Stem cells — undifferentiated, that is in any way non-specialized cells able to differentiate in mitosis and form all types of tissues in the body. An example of a stem cell — the zygote: it refers to totipotent stem cells that give rise to the whole organism. The greater part of types after several cycles of division of the zygote ceases to be totipotent. Other stem cells can be pluripotent (i.e., capable of forming all types of tissues throughout the body, except extraembryonal), multipotent, creating all kinds of fabrics, but in certain parts of the body, and oligopotent — differentiated exclusively in the properties of similar types of cells.
Stem cells can be found not only in embryos but also in adults. However, with age, they are becoming less. Modern medicine has learned how to implant human stem cells for disease treatment and tissue repair. However, because of the ways of obtaining stem cells, this issue can sometimes cause ethical controversy. In particular, we are talking about fetal cells, that is derived from abortive material.
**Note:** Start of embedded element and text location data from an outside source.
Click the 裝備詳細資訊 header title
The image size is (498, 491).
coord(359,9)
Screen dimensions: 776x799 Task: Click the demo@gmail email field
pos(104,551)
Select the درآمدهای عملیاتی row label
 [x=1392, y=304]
These samples are used mainly in scientific research — along with cells derived from embryos at in vitro fertilization.
A graphical description of the research / ©Cell
What fetal stem cells were able to detect scientists from Stanford cataloging types of RNA tissue human embryonic femur. Samples were transferred to a Petri dish where the cells have begun to share, and then doctors implanted them into the kidneys of laboratory mice. The transplanted cells began to differentiate into bone cells. After that, cells grown bone transplanted to another rodent, and there they began to differentiate.
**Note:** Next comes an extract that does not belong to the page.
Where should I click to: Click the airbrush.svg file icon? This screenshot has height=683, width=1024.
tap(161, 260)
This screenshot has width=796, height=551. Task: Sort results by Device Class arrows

It turned out that the discovered stem cells after specialization can form bones and cartilage, but never become fat cells. This makes them very specific, but very promising. So, doctors could effectively treat fractures and diseases of bones.
In the spring, scientists were able to make another medical breakthrough in this field. The researchers conducted their in utero transplantation cure baby from alpha-thalassemia.